▸ Stored items
━━━━━━━━━━━━━━━━━━━━
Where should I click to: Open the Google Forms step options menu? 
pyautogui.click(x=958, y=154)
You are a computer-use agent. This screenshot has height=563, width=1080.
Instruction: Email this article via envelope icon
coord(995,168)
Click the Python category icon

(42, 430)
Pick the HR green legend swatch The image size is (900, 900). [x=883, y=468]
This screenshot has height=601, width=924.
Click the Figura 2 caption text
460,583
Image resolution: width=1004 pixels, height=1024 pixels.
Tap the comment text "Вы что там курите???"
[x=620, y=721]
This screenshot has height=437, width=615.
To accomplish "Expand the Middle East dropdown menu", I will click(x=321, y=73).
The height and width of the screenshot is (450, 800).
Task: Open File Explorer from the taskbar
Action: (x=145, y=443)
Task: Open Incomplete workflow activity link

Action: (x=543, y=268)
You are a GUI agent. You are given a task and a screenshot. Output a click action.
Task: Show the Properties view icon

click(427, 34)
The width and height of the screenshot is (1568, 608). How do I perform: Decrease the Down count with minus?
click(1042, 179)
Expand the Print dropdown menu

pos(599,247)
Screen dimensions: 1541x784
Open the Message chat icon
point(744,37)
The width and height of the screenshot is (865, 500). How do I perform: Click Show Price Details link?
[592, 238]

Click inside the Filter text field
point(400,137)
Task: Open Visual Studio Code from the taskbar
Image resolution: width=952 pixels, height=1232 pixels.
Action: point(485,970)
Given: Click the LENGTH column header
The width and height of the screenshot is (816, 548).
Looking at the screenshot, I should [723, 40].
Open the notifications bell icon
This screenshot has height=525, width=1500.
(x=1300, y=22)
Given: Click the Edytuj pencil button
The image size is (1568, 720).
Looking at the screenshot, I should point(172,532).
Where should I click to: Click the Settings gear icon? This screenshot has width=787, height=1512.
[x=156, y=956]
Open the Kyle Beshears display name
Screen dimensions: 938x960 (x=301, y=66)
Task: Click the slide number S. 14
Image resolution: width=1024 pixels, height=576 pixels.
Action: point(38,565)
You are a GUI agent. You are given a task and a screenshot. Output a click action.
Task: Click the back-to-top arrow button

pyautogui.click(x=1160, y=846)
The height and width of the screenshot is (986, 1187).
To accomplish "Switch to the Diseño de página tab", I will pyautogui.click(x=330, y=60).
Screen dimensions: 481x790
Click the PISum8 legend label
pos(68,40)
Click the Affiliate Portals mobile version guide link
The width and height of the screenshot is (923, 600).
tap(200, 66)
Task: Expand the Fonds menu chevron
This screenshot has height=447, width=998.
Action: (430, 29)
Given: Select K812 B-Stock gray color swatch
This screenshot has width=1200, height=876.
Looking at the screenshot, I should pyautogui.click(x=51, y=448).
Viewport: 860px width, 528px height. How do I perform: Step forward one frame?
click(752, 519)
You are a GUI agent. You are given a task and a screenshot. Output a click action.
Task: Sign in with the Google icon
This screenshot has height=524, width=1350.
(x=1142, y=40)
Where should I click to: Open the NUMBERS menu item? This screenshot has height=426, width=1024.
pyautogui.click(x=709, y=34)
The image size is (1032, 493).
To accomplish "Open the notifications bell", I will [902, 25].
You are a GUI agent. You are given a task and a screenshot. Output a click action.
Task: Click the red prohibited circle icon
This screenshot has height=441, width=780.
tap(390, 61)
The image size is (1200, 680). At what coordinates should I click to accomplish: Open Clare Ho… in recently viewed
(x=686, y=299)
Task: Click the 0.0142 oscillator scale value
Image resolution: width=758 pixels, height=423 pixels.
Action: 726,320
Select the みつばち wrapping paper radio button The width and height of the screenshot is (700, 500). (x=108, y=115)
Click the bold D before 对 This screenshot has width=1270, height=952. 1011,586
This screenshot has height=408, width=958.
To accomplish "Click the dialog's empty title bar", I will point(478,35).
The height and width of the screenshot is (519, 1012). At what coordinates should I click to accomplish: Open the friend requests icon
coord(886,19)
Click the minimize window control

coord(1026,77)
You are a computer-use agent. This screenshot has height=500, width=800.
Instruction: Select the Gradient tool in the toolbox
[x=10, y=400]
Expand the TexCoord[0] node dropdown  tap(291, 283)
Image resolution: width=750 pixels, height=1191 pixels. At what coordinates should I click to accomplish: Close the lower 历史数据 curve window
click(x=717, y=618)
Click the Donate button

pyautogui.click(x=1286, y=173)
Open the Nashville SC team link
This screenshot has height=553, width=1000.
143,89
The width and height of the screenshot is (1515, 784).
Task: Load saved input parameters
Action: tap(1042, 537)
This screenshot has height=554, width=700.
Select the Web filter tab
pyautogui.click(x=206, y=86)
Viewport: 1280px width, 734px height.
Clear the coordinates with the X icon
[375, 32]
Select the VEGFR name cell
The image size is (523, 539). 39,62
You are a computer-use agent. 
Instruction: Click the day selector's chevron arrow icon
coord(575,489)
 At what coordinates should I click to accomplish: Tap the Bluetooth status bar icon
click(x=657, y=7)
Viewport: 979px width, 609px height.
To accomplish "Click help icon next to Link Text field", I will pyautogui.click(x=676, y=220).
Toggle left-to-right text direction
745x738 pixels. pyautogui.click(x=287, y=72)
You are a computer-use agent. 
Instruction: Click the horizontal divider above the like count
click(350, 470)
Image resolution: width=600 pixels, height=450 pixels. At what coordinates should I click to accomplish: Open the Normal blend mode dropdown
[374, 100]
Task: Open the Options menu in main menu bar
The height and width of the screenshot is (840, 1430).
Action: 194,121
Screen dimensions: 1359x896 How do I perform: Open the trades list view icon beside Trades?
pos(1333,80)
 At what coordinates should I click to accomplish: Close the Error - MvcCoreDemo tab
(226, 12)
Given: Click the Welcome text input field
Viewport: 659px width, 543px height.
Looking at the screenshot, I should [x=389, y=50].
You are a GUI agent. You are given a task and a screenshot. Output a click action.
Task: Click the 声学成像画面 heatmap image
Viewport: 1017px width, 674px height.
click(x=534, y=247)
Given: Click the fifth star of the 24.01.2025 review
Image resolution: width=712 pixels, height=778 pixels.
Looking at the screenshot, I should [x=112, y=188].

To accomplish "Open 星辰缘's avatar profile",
━━━━━━━━━━━━━━━━━━━━
▸ EXERCISE
Your answer must consist only of the lines from the one containing "Given: Click the fifth" through the last line of the data above, both included, exactly as written.

▸ OUTPUT FOR THIS EXERCISE
Given: Click the fifth star of the 24.01.2025 review
Image resolution: width=712 pixels, height=778 pixels.
Looking at the screenshot, I should [x=112, y=188].

To accomplish "Open 星辰缘's avatar profile",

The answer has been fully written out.